This is hopefully just a simple question involving performance optimizations when it comes to queries in Sql 2008.

I've worked for companies that use Stored Procs a lot for their ETL processes as well as some of their websites. I've seen the scenario where they need to retrieve specific records based on a finite set of key values. I've seen it handled in 3 different ways, illustrated via pseudo-code below.

Dynamic Sql that concatinates a string and executes it.

EXEC('SELECT * FROM TableX WHERE xId IN (' + @Parameter + ')'

Using a user defined function to split a delimited string into a table

SELECT * FROM TableY INNER JOIN SPLIT(@Parameter) ON yID = splitId

USING XML as the Parameter instead of a delimited varchar value

SELECT * FROM TableZ JOIN @Parameter.Nodes(xpath) AS x (y) ON ...

While I know creating the dynamic sql in the first snippet is a bad idea for a large number of reasons, my curiosity comes from the last 2 examples. Is it more proficient to do the due diligence in my code to pass such lists via XML as in snippet 3 or is it better to just delimit the values and use an udf to take care of it?

+5  A: 

There is now a 4th option - table valued parameters, whereby you can actually pass a table of values in to a sproc as a parameter and then use that as you would normally a table variable. I'd be preferring this approach over the XML (or CSV parsing approach)

I can't quote performance figures between all the different approaches, but that's one I'd be trying - I'd recommend doing some real performance tests on them.

Edit:
A little more on TVPs. In order to pass the values in to your sproc, you just define a SqlParameter (SqlDbType.Structured) - the value of this can be set to any IEnumerable, DataTable or DbDataReader source. So presumably, you already have the list of values in a list/array of some sort - you don't need to do anything to transform it into XML or CSV.

I think this also makes the sproc clearer, simpler and more maintainable, providing a more natural way to achieve the end result. One of the main points is that SQL performs best at set based/not looping/non string manipulation activities.

That's not to say it will perform great with a large set of values passed in.

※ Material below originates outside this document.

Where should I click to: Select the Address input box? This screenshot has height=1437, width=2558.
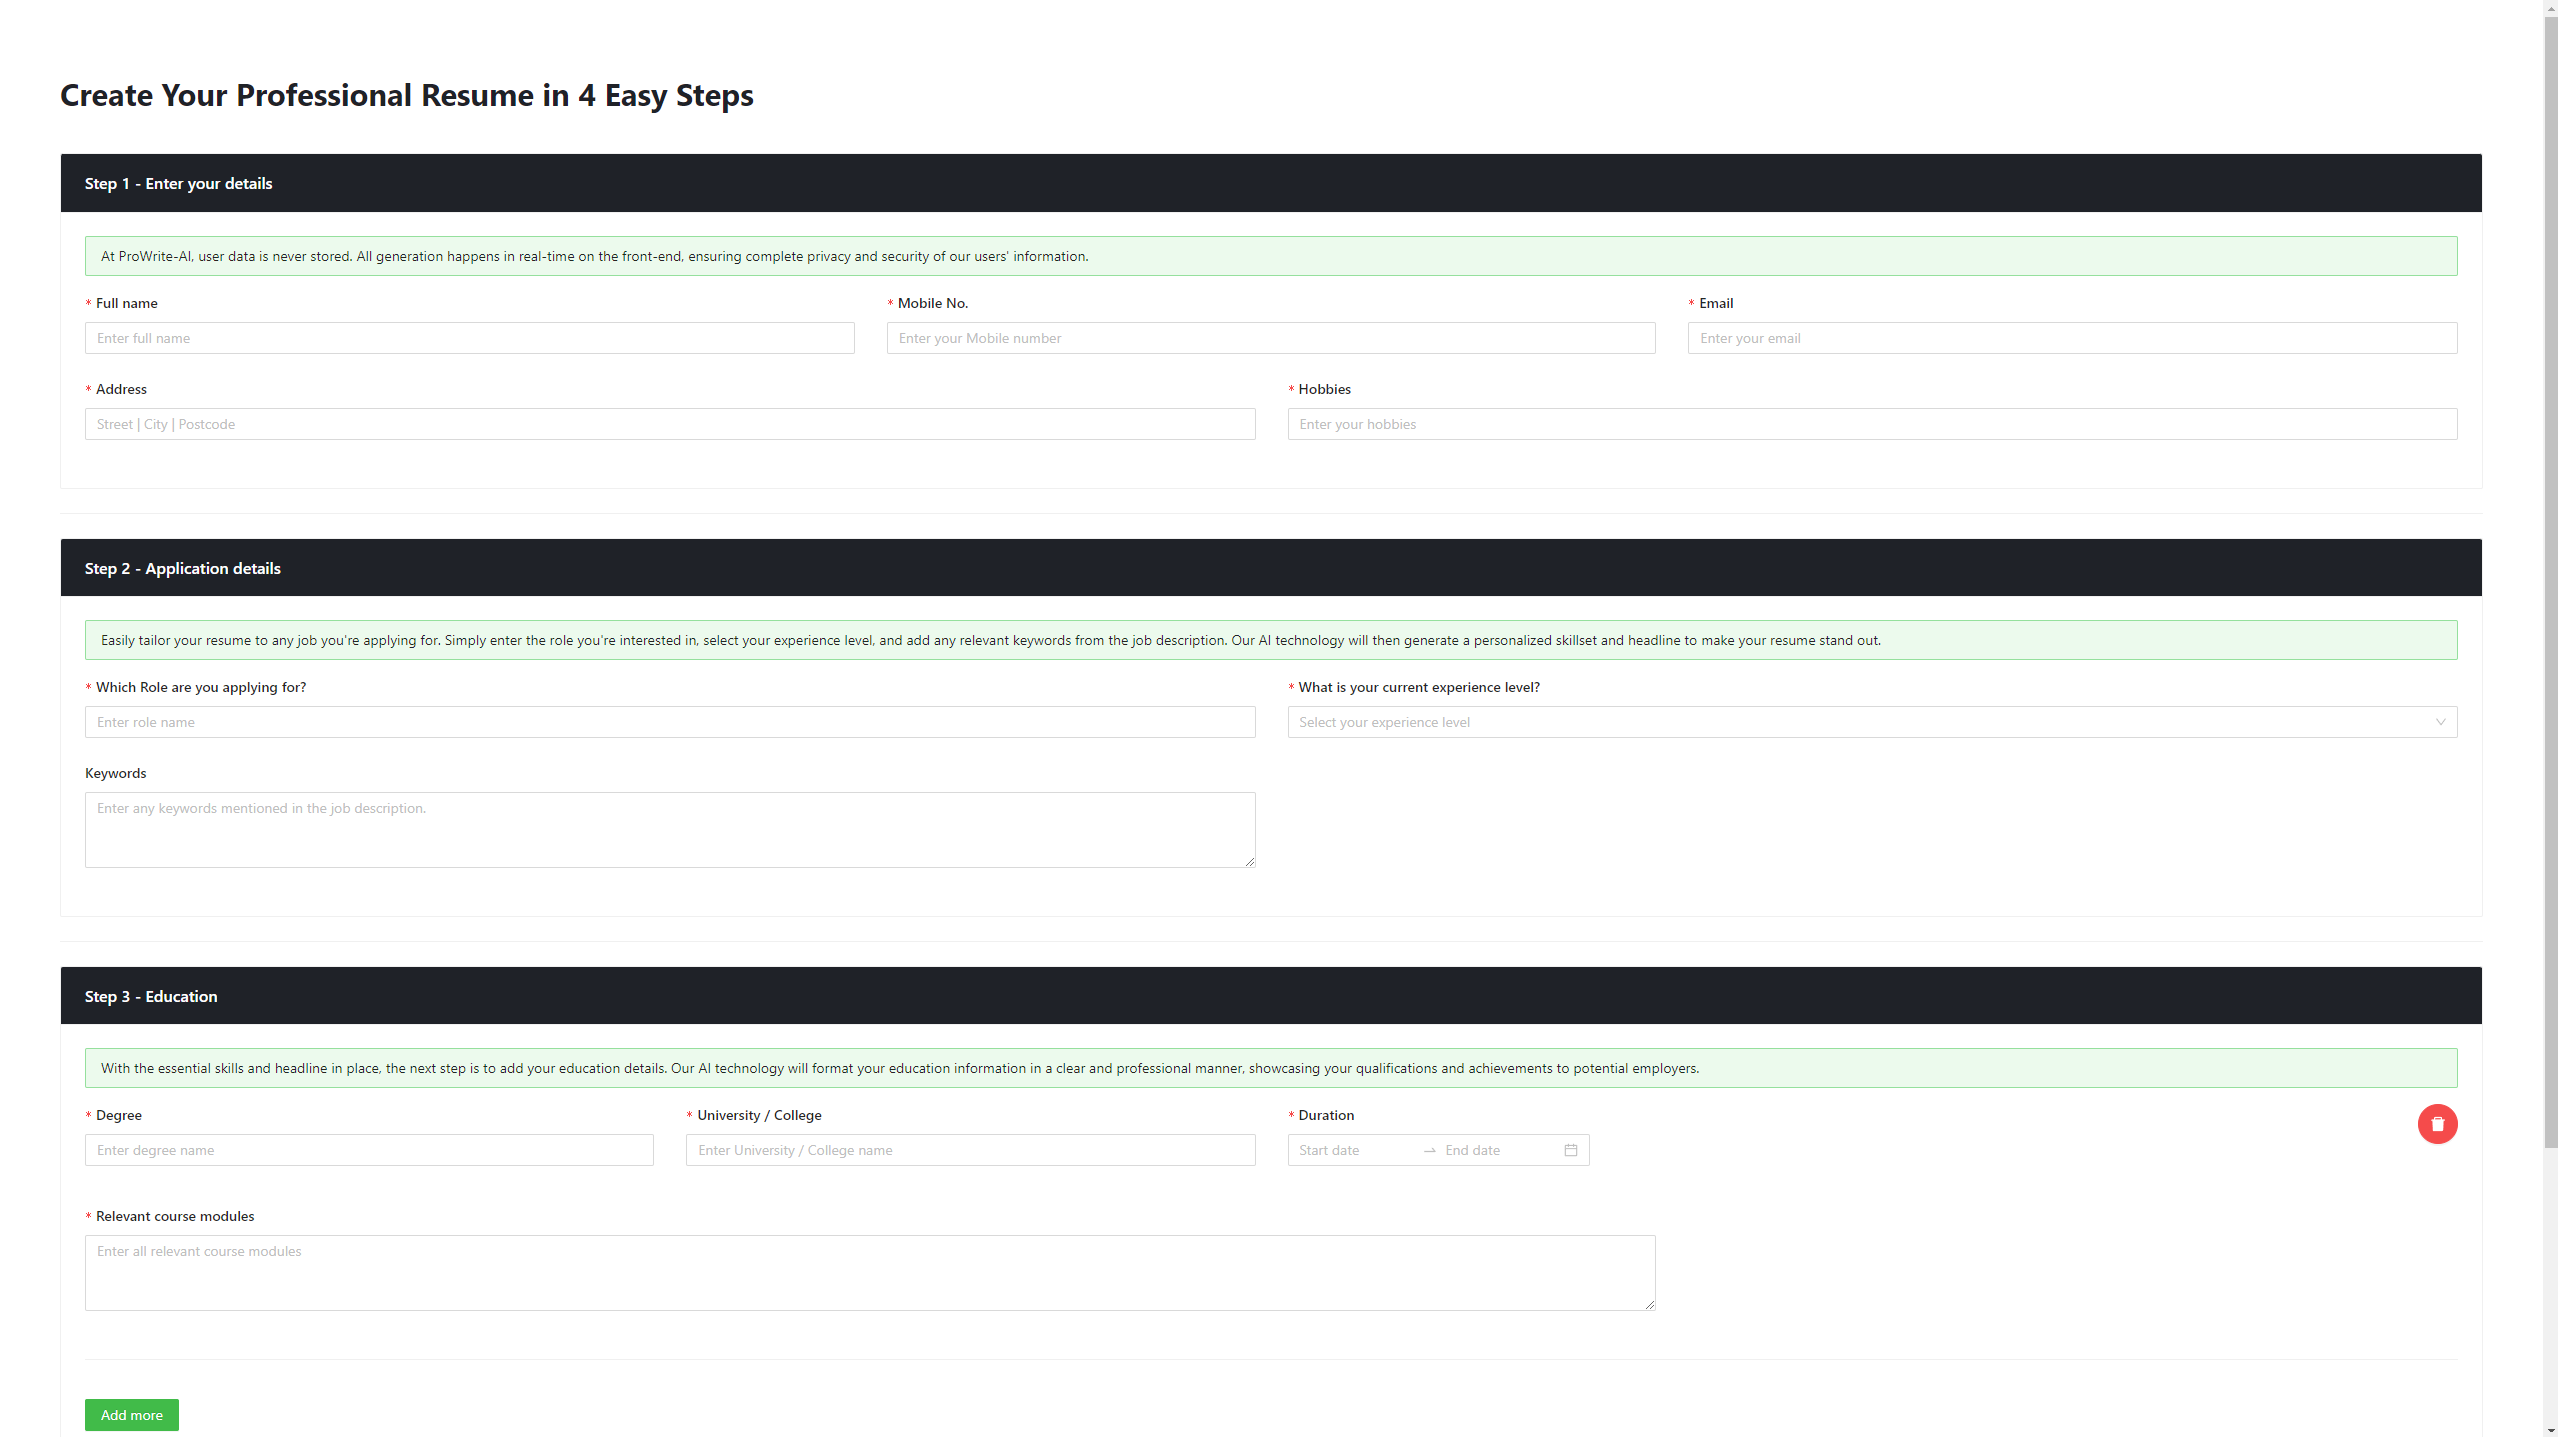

But with smaller sets (up to ~1000) it should be fine.

AdaTheDev
+1. Nice catch.
Quassnoi
Wouldn't this, often enough, just push the need to parse-n-load the data into tabular format upstream to the application? At which point, what's faster there -- XML or looping code parsing?
Philip Kelley
+1 Excellent explanation on how to use Table Parameters from the code side beyond DataReaders and DataTables.
JamesEggers
+1, and TVPs have the best performance of all of these approaches as long as the TVP has a primary key. For large `INSERT` operations I still use `BULK INSERT`, but for `JOIN` or `IN` queries I've thrown in anywhere up to 5000 items and not seen any really noticeable perf hit.
Aaronaught
+2  A: 

UDF invocation is a little bit more costly than splitting the XML using the built-in function.

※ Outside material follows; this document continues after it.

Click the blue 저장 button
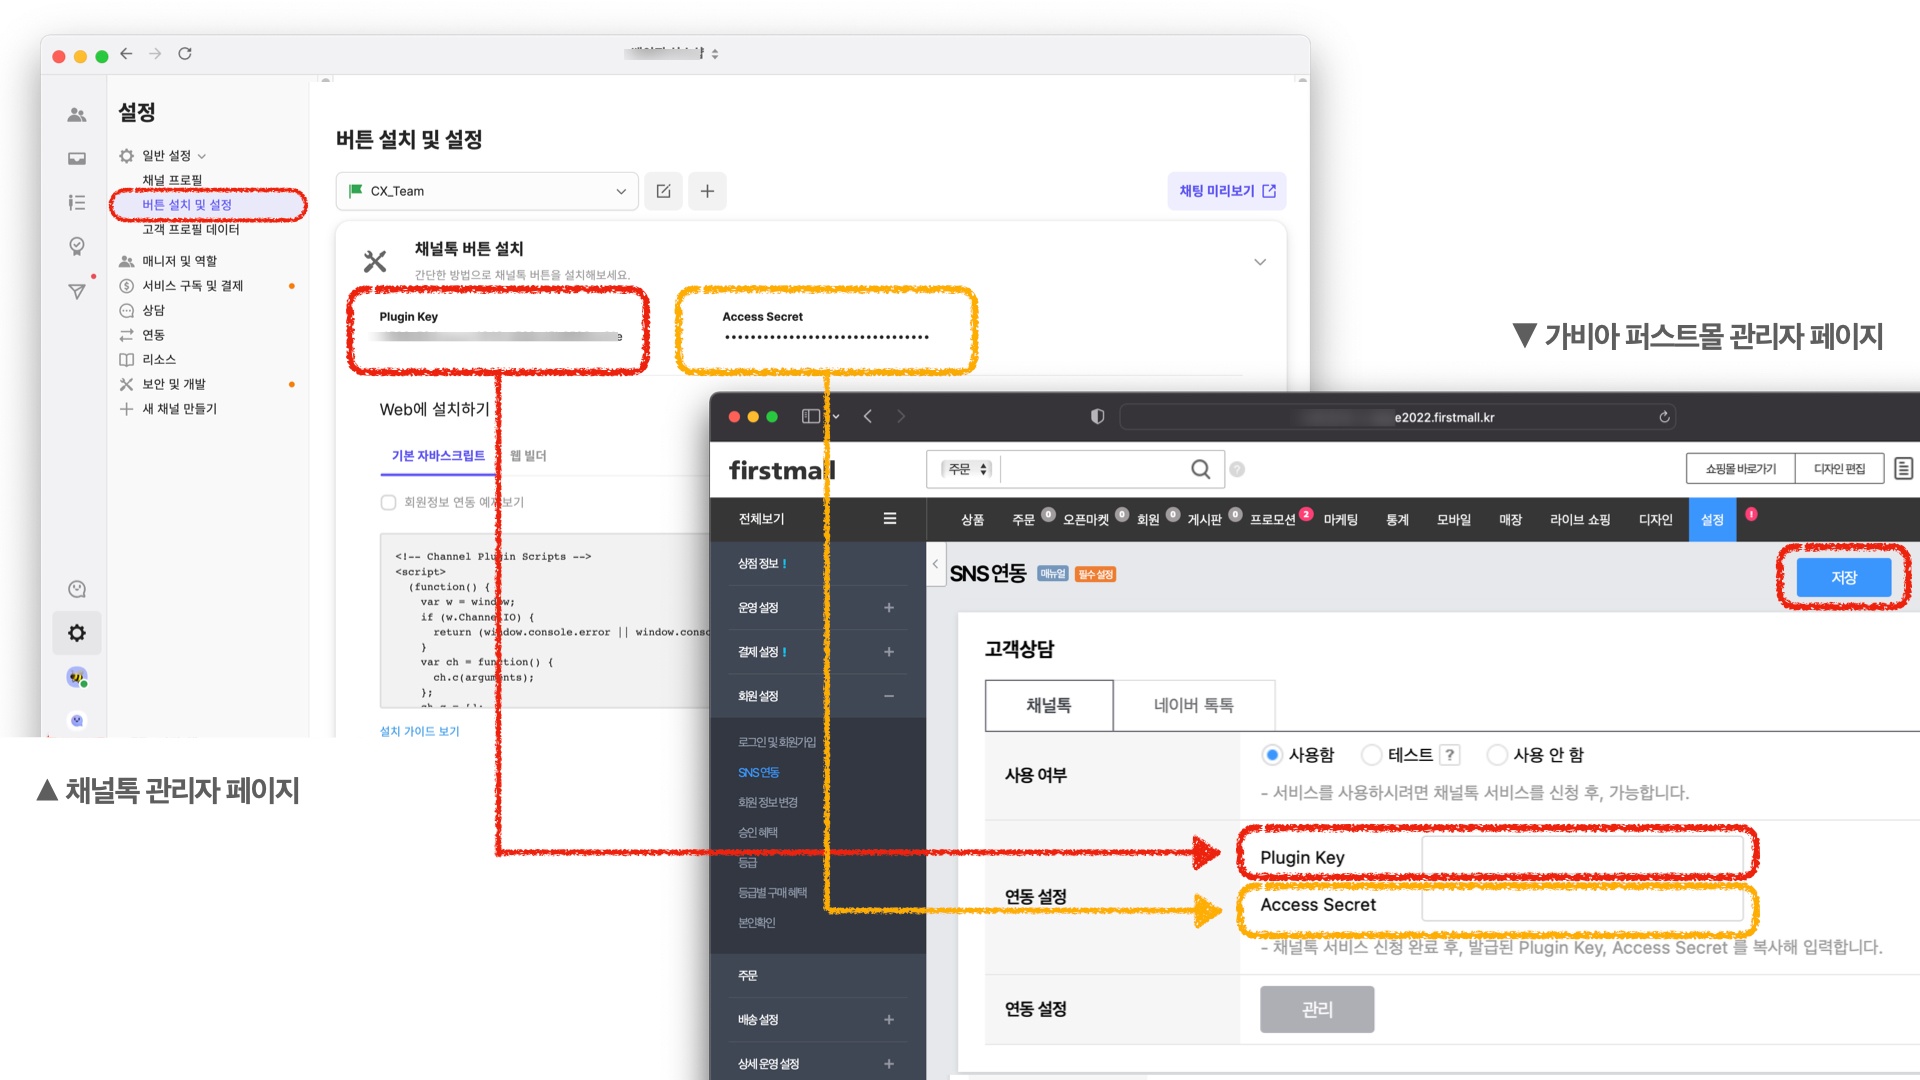Viewport: 1920px width, 1080px height. [1843, 578]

However, this only needs to be done once per query, so the performance difference will be negligible.

Quassnoi
True for small sets. What about big ones, for various values of "big"?
Philip Kelley
@Philip: It's even truer for big sets. `TSQL` lacks pointers, so to parse the long strings it will call our good old friend Schlemiel the painter. `XML` parsing is done internally and optimized quite well.